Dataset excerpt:
<<<<

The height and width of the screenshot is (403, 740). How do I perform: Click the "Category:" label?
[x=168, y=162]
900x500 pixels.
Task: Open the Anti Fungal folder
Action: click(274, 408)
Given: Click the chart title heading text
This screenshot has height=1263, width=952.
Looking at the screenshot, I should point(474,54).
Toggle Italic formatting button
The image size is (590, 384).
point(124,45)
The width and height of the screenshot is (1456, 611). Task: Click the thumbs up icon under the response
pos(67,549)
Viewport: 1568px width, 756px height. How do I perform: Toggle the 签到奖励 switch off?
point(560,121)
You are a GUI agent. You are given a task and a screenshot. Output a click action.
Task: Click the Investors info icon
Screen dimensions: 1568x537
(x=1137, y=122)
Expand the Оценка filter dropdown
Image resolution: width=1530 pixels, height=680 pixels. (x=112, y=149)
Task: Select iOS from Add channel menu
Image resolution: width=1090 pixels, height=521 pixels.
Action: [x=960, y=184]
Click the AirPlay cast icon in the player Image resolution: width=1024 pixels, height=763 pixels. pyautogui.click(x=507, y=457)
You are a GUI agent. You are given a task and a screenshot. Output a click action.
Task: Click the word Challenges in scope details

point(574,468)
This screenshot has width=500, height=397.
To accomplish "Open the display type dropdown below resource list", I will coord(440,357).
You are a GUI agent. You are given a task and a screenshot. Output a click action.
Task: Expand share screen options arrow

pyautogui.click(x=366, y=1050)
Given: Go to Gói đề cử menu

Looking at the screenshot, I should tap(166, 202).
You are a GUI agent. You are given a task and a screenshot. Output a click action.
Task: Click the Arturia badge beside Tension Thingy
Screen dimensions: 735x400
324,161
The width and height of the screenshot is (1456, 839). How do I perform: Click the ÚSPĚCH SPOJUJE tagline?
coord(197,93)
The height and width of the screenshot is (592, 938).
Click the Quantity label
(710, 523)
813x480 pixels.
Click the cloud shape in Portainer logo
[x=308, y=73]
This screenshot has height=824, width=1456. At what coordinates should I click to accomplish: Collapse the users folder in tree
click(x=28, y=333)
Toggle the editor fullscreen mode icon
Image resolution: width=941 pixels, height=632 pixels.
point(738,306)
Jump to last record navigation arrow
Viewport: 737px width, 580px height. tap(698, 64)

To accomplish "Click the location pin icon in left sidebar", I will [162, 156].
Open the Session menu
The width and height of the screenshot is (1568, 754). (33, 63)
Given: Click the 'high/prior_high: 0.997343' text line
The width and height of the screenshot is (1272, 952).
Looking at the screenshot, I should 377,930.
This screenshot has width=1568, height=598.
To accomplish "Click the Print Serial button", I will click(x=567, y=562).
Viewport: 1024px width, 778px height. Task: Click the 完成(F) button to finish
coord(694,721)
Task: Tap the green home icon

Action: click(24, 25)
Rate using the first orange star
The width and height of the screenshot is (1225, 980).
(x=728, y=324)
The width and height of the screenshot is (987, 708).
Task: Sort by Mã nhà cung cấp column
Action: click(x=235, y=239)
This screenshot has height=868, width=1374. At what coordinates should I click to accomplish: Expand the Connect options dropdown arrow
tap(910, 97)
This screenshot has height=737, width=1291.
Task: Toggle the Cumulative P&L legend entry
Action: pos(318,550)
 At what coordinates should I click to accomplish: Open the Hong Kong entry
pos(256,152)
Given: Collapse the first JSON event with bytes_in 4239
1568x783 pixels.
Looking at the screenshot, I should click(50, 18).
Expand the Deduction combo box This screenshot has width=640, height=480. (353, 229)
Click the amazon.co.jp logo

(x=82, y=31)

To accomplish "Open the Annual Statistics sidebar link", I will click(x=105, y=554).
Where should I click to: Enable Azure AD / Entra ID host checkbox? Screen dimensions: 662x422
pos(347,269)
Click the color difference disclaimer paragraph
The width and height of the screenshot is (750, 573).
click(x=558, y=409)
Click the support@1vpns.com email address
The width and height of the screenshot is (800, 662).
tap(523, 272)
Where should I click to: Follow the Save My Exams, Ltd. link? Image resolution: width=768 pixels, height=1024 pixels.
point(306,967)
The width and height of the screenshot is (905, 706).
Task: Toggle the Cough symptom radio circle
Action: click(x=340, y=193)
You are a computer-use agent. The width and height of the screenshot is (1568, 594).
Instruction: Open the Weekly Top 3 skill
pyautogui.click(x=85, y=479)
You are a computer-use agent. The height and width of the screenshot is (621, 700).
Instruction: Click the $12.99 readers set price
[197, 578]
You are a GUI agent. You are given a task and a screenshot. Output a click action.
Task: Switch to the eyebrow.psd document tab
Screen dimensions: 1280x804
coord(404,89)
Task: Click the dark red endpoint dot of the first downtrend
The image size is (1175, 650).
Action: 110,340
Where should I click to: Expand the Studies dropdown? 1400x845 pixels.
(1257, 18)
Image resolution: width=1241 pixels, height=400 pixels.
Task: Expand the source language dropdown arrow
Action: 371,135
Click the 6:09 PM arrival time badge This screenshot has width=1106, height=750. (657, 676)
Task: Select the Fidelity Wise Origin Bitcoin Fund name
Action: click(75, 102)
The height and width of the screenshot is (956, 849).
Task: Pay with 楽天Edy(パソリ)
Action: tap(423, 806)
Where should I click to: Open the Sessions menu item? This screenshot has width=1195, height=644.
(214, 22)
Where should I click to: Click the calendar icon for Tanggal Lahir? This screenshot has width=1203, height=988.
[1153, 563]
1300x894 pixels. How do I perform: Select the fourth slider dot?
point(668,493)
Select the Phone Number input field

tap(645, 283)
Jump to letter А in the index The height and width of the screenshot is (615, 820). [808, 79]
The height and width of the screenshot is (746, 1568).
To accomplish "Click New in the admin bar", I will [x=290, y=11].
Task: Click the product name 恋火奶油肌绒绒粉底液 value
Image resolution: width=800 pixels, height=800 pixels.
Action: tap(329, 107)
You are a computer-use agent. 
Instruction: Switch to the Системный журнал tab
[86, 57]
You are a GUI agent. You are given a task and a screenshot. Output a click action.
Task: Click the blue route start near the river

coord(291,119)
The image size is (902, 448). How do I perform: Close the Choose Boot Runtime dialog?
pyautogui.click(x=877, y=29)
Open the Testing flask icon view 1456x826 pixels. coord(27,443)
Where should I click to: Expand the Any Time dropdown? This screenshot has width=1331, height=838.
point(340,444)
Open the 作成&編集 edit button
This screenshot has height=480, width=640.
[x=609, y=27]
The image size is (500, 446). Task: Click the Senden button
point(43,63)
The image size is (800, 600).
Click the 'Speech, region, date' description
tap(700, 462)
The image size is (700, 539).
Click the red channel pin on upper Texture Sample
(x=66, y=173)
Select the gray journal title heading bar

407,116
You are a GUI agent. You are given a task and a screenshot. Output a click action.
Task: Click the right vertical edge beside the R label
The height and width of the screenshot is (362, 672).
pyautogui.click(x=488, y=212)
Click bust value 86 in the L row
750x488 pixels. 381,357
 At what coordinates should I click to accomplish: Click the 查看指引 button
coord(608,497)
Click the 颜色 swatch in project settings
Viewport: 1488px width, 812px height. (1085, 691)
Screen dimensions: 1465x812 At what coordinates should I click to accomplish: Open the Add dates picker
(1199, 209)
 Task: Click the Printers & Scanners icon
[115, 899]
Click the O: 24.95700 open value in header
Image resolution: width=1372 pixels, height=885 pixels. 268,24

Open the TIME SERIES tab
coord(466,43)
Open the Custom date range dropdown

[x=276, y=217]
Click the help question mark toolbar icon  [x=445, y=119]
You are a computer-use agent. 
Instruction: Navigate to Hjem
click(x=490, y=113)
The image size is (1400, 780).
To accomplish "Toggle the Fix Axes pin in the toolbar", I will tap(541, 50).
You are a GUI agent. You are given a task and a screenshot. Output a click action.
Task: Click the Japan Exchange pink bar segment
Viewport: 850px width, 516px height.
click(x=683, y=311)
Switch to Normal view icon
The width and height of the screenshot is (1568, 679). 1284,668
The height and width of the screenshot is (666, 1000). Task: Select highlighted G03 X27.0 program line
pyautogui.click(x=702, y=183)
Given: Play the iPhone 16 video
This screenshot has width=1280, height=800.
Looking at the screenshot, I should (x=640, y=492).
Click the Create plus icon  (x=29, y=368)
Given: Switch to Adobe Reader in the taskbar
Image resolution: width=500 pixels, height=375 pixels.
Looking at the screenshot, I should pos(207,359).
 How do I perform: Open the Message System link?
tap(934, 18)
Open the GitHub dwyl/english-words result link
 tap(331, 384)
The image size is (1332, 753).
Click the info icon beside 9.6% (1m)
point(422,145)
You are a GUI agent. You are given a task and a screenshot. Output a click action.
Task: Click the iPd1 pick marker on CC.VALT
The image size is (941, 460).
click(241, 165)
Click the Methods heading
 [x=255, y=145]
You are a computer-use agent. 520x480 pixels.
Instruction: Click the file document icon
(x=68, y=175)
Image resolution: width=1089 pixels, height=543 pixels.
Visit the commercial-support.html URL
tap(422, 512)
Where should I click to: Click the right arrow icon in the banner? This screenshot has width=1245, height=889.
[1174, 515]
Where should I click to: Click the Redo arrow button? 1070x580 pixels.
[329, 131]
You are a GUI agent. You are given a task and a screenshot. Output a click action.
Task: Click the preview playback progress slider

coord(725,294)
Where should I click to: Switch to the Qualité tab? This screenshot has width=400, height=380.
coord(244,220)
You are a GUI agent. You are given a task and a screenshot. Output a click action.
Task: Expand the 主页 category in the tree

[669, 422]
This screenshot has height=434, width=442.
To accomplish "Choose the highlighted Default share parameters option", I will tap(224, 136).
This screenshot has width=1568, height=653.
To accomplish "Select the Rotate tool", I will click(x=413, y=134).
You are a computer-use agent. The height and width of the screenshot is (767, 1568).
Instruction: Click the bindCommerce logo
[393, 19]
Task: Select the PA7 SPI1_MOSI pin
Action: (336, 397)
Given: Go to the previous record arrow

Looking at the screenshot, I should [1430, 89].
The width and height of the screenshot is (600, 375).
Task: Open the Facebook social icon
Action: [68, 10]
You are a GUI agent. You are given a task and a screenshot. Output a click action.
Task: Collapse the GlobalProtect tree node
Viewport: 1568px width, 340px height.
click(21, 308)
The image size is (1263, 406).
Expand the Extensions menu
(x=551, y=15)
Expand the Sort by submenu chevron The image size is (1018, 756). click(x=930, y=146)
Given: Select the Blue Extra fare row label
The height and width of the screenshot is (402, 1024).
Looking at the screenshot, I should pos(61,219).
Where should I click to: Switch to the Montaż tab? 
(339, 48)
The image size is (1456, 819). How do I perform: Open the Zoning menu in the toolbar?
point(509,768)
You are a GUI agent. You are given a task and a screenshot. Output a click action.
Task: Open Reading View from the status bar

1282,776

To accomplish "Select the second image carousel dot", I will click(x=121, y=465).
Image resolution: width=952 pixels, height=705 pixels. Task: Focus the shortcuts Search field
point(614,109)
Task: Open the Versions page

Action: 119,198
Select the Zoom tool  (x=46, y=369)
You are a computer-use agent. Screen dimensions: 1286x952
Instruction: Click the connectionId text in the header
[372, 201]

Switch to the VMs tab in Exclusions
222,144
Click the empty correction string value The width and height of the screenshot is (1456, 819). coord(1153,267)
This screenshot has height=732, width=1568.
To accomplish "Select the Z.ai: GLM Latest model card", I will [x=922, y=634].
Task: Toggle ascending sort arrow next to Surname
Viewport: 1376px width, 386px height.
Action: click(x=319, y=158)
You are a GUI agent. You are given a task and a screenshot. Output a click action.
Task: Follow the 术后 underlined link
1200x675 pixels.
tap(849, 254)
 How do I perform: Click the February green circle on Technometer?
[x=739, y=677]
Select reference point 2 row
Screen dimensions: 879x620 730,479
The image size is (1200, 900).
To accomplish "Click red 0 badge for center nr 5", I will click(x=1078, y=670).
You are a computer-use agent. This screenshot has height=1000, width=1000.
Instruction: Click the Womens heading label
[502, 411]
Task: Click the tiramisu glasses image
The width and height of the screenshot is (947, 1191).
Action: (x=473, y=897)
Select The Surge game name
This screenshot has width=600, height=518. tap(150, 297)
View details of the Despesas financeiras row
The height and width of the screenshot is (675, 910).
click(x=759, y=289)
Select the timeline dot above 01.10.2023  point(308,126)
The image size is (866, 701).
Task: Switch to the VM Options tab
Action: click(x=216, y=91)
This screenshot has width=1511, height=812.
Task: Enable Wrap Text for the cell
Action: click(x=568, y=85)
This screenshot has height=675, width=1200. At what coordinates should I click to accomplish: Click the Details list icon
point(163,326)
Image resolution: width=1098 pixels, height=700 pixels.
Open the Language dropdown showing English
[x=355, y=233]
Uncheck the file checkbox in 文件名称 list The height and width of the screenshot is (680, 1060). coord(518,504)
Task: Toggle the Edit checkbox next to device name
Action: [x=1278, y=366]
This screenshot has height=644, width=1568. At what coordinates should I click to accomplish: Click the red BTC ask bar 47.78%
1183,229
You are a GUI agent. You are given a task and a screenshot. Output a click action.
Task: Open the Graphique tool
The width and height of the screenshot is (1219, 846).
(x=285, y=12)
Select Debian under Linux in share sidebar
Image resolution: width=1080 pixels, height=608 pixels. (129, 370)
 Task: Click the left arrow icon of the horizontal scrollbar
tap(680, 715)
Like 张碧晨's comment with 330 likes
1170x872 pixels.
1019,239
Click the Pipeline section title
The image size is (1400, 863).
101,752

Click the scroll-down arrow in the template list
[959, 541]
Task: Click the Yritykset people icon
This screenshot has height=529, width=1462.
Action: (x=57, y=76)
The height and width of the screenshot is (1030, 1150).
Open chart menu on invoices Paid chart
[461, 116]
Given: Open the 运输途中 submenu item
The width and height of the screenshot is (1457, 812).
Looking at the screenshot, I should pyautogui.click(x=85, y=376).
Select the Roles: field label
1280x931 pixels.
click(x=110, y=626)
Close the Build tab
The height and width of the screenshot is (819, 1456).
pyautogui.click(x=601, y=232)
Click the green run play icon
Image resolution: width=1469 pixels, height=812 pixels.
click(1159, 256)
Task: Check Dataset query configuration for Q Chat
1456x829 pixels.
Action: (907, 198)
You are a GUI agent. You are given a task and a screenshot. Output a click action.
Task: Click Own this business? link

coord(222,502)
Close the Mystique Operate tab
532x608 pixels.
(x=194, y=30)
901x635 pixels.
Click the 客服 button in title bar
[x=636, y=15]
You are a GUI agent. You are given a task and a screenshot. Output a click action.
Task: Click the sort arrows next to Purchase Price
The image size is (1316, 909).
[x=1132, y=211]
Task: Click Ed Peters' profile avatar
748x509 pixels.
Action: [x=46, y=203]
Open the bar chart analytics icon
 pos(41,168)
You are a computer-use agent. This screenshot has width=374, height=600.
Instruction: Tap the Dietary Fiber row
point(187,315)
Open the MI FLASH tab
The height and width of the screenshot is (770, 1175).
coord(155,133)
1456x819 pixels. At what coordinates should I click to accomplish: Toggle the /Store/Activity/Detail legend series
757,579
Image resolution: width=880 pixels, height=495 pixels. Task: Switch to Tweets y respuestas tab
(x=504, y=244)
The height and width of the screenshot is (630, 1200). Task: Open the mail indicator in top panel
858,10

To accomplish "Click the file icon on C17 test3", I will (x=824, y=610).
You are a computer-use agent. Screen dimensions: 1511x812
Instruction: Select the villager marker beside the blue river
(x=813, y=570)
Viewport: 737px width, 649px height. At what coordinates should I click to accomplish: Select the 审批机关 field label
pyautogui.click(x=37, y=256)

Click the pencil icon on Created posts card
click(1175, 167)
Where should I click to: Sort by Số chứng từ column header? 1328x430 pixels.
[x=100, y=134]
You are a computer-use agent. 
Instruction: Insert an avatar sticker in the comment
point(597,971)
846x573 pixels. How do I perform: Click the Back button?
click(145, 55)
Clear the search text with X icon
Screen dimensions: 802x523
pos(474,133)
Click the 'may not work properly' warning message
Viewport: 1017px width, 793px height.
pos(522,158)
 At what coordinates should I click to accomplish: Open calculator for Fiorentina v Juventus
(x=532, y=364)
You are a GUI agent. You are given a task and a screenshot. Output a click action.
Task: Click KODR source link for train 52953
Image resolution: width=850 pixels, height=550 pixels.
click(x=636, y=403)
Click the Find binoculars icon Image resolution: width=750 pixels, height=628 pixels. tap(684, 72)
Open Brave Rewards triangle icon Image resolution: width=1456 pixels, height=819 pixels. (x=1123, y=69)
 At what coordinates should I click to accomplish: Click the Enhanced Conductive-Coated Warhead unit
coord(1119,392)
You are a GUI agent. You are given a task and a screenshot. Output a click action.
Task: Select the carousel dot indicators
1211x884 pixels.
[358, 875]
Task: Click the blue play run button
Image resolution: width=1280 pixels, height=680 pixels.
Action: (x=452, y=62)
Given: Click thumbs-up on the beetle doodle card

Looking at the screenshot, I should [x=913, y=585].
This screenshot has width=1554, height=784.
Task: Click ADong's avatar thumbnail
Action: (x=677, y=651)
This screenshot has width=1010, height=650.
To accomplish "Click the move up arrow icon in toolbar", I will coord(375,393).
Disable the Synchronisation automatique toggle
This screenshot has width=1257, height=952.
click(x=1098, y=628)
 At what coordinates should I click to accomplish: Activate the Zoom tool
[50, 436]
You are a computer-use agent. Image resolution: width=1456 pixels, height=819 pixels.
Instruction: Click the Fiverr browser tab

>>>>

_Given task_
Convert the part of the lines above that opens with the line containing "Select the Zoom" and closes with the line containing "Click the empty" into a JSON list of strings, with one string for each line and blank lines omitted.

_The response_
[
  "Select the Zoom tool  (x=46, y=369)",
  "You are a computer-use agent. Screen dimensions: 1286x952",
  "Instruction: Click the connectionId text in the header",
  "[372, 201]",
  "Switch to the VMs tab in Exclusions",
  "222,144",
  "Click the empty correction string value The width and height of the screenshot is (1456, 819). coord(1153,267)"
]